19th Governor of South Pyeongan Province
- In office 15 July 2022 – August 2024
- Preceded by: Lee Myung-woo

Member of the National Assembly
- In office 30 May 2012 – 29 May 2016
- Constituency: Proportional representation

Personal details
- Born: 2 April 1959 (age 67) Pyongyang, North Korea
- Citizenship: South Korea; North Korea (formerly);
- Party: People Power Party
- Other political affiliations: Liberty Korea Party (until 2020)
- Education: Kim Il Sung University

Korean name
- Hangul: 조명철
- Hanja: 趙明哲
- RR: Jo Myeongcheol
- MR: Cho Myŏngch'ŏl

= Cho Myung-chul =

South Korean politician (born 1959)

Cho Myung-chul (born 2 April 1959) is a South Korean politician who has served as the nominal governor of South Pyeongan Province since 15 July 2022. A North Korean defector and former professor at Kim Il Sung University, he has held several political positions in South Korea pertaining to Korean reunification and inter-Korean dialogue. In 2012, he became the first North Korean defector to be elected to the South Korean National Assembly. He served as a representative of the proportional representation constituency from the Saenuri Party (later the Liberty Korea Party) until the end of his tenure in 2016.

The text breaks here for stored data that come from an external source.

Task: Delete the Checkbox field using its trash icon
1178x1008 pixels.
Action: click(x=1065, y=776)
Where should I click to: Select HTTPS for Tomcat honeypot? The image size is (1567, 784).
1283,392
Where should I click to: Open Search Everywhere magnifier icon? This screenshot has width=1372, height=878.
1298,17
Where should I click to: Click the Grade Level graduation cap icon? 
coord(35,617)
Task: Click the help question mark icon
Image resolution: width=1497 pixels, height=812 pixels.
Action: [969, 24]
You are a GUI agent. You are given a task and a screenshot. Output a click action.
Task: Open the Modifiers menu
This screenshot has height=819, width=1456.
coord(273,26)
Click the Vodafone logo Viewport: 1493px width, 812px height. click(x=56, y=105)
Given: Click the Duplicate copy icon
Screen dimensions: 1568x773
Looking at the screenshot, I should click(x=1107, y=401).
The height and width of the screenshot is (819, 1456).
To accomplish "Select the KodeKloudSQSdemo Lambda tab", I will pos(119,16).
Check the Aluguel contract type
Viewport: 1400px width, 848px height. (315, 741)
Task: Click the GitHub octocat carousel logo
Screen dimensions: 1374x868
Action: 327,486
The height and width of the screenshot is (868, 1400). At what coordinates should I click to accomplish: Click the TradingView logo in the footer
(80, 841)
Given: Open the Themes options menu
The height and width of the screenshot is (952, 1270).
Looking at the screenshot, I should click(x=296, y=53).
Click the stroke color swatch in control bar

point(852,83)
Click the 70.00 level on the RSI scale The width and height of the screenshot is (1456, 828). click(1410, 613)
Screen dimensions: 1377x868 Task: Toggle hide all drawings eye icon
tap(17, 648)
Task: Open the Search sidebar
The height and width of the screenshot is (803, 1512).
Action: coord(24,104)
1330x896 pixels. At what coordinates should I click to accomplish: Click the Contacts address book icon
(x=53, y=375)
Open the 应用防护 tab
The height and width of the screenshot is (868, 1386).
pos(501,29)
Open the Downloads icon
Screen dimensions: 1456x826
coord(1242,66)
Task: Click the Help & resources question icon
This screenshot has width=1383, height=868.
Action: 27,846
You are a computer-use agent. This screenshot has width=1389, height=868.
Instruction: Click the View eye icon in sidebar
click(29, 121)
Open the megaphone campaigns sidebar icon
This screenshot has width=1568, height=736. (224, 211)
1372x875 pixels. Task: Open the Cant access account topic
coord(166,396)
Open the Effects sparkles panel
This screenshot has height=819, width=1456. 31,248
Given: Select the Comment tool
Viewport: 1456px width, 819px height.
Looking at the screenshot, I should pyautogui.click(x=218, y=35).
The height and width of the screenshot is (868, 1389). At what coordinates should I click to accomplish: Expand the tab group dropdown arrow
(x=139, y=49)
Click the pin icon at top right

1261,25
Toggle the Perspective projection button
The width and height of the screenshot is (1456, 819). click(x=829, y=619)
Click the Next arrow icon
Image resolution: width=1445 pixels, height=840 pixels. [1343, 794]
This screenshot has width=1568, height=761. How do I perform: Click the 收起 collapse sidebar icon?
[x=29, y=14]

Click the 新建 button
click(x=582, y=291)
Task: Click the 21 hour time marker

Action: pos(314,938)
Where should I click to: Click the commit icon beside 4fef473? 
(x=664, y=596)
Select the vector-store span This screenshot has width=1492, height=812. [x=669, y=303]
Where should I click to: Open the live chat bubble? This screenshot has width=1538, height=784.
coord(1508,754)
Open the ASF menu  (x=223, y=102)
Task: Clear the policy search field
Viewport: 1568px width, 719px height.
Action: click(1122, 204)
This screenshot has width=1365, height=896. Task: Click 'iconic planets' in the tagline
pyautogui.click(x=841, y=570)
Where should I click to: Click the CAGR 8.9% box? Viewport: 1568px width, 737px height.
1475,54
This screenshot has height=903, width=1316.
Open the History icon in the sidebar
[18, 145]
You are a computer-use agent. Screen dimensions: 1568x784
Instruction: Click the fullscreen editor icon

== Life in North Korea and China ==
Cho Myung-chul was born in Pyongyang, North Korea, on 2 April 1959. He was the second of three brothers. His father was a politician who served as the country's minister of construction and his mother was a professor at the People's University of Economics. Cho studied at Kim Il Sung University from September 1983 to October 1987, graduating with an associate doctoral degree. He was appointed to teach at the university's department of economics immediately after his graduation. In August 1992, Cho was given the opportunity to teach at Nankai University in Tianjin, China, for a two-year exchange program. He later described his experience living in China as "positive" in comparison to his "negative" life in North Korea, and this contrast ultimately led to his decision to defect as the end of the exchange drew near.

On 18 July 1994, Cho defected to South Korea via a flight from Hong Kong. Cho claims that the North Korean government's response to his defection was "muted", with minor attempts at making it appear as though Cho had returned to North Korea. According to Cho, a paper was published under his name after he defected, and rumours were spread that he had been involved in a traffic accident while teaching in China.

== Life in South Korea ==

=== Academic career ===
Cho became a research fellow at the Korea Institute for International Economic Policy shortly after arriving in South Korea. He later served as the director of the institute's International Development Cooperation Center. From June 2011 to March 2012, he served as the 21st director of the Ministry of Unification's Unification Education Institute.

Controversy arose around Cho's educational credentials as North Korea and South Korea have different post-secondary education systems. In North Korea, postgraduate students earn an associate doctoral degree after an additional two-year program, and a doctoral degree after an additional three-year program. The former is unique to North Korea, and so there were discussions among Cho's employers as to whether his associate doctoral degree should be recognized as equivalent to a doctoral degree in South Korea. The South Korean government ultimately recognized Cho as possessing from Kim Il Sung University the equivalent of a South Korean doctoral degree.

=== Political career ===
Cho was elected to the South Korean National Assembly in the 2012 legislative election, representing the proportional representation constituency as a member of the Saenuri Party, later known as the Liberty Korea Party. This marked the first time that a North Korean defector had been elected to the legislature. During his tenure, Cho focused on improving the lives of North Korean defectors in South Korea and promoting Korean reunification. He also sharply criticized the rule of North Korean supreme leader Kim Jong Un. Cho did not run for reelection and vacated his seat upon the dissolution of the National Assembly on 29 May 2016.

South Korean president Yoon Suk-yeol appointed Cho as the nominal governor of South Pyeongan Province on 15 July 2022. The position is mostly ceremonial as the province is under the de facto control of North Korea.